Low physical activity is another critical factor linked to prehypertension, as it leads to various physiological changes that can raise blood pressure. This finding is consistent with studies conducted in Algeria, Serbia, and China [8] [9] [12]. Research by Lavie et al. and Pescatello et al. indicates that low physical activity levels can diminish vascular health (increasing arterial stiffness) and disrupt hormonal regulation, which in turn raises blood pressure [23] [24]. Additionally, a sedentary lifestyle can result in poor blood circulation, lower nitric oxide levels, and impaired vascular function, all of which are vital for maintaining healthy blood pressure levels [25].
While our research did not find a statistically significant correlation between PHTN and factors such as depression, hyperglycemia, and reduced fruit and vegetable intake, these have been identified as independent risk factors in other studies [26]-[28].

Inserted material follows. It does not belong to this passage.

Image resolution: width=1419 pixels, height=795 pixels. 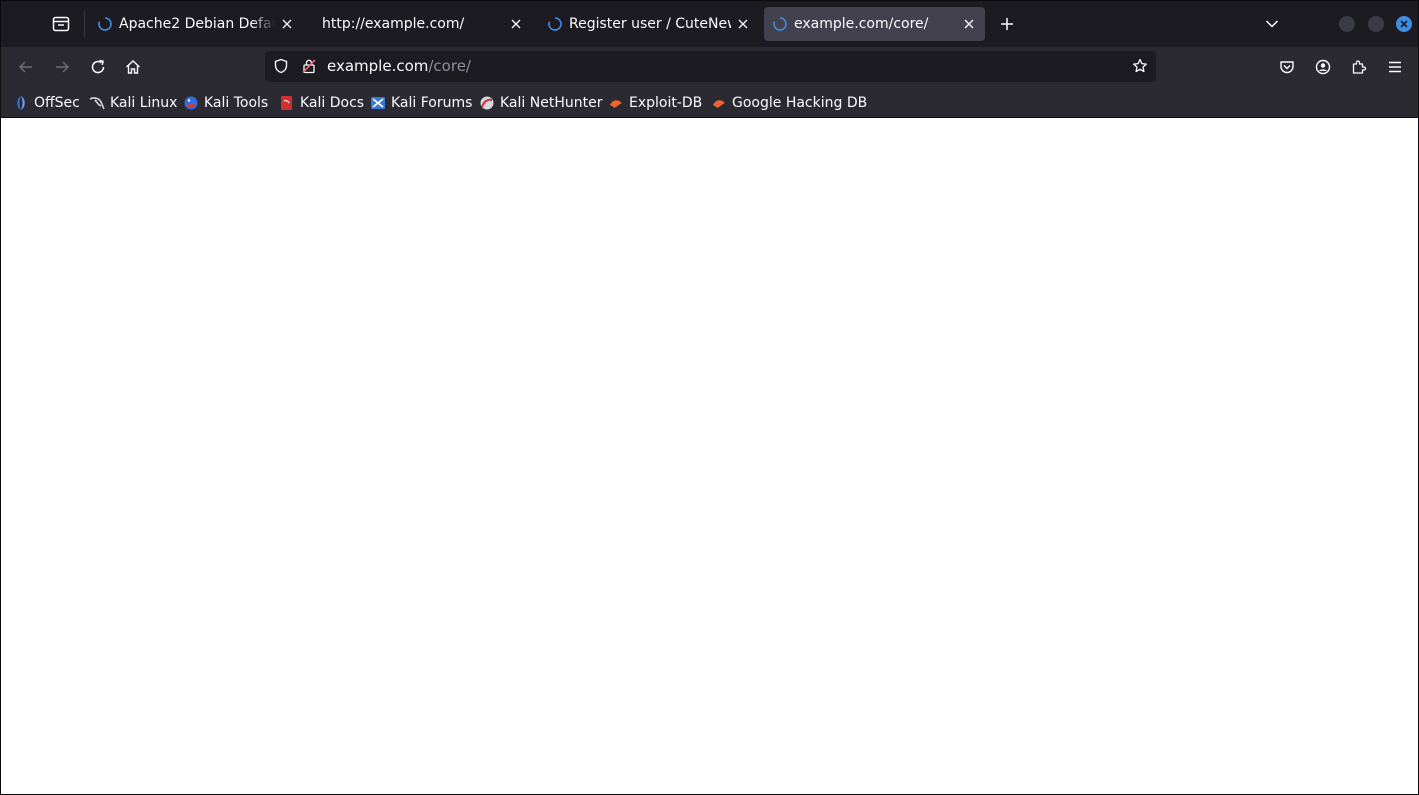 I want to click on tab-title: http://example.com/, so click(x=394, y=24).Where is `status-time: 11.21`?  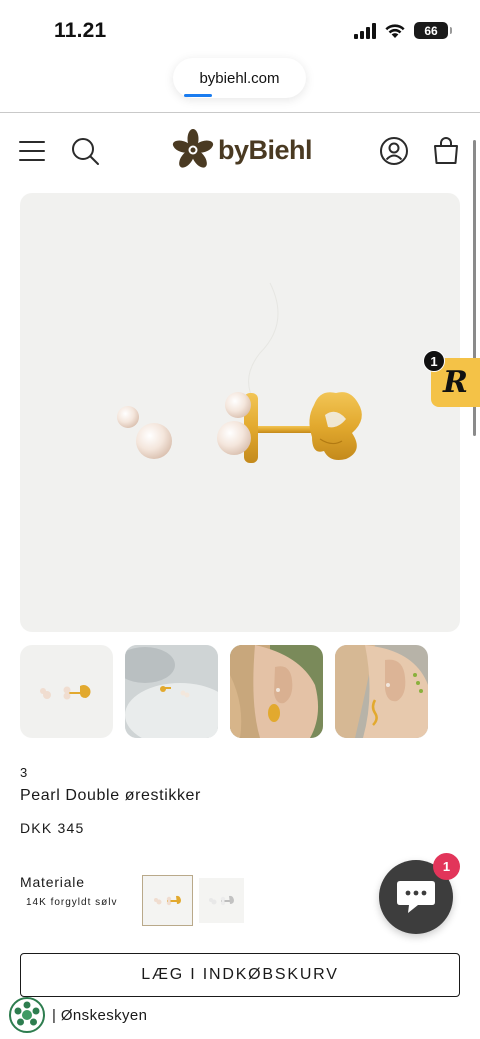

The small sample size, along with the specific sociodemographic and lifestyle characteristics of the participants, may have contributed to the absence of a meaningful correlation in our findings.
4.3. Study Limitations
This study has several limitations that need to be acknowledged. First, due to the cross-sectional design, we could not determine a causal relationship between prehypertension and potential risk factors. Additionally, the small sample size restricts the ability to generalize our findings to the broader Congolese population or to other urban areas in Africa. Conducting large-scale multicenter studies would be crucial to validate these findings in various contexts.

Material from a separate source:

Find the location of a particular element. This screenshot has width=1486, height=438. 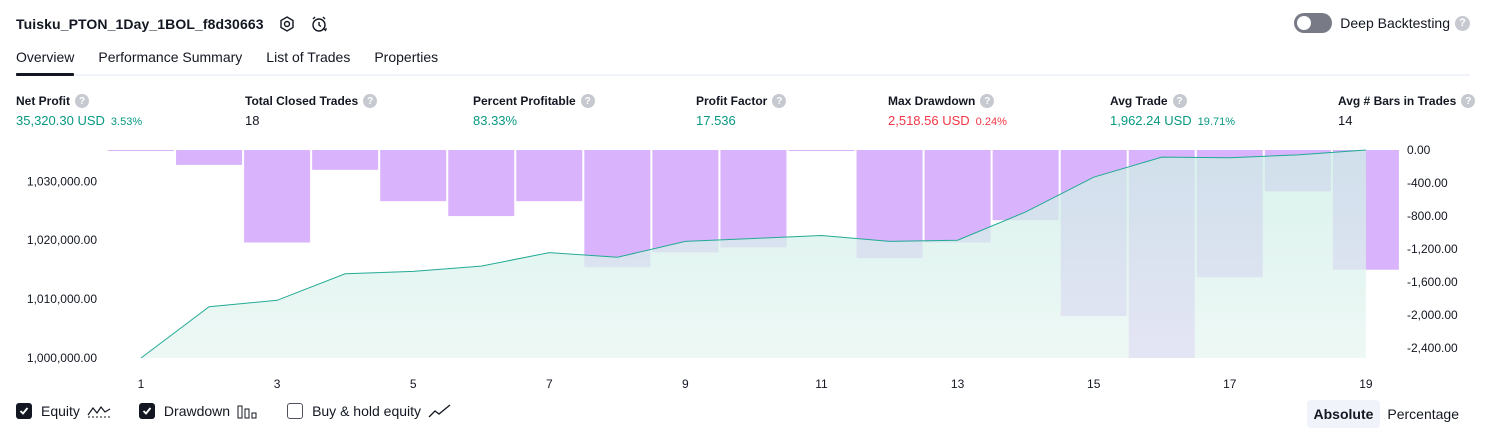

legend-drawdown: Drawdown is located at coordinates (198, 411).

Lastly, future research should consider including additional potential risk factors such as a more comprehensive dietary assessment, anxiety levels, detailed alcohol and smoking habits, screen time, sleep quality, noise exposure, multimorbidity, and average monthly income to gain a more thorough understanding of the determinants of prehypertension in our environment.
5. Conclusion
Prehypertension is very common among adults in Kisangani. A multivariate logistic regression model analysis indicates that PHTN is significantly associated with several factors: low levels of physical activity, daily smoking, alcohol use, stress, high cholesterol, being male, obesity, a family history of diabetes, a family history of hypertension, and stress. Implementing primary prevention strategies that focus on modifiable risk factors is crucial to lowering the risk of developing hypertension and related cardiovascular diseases.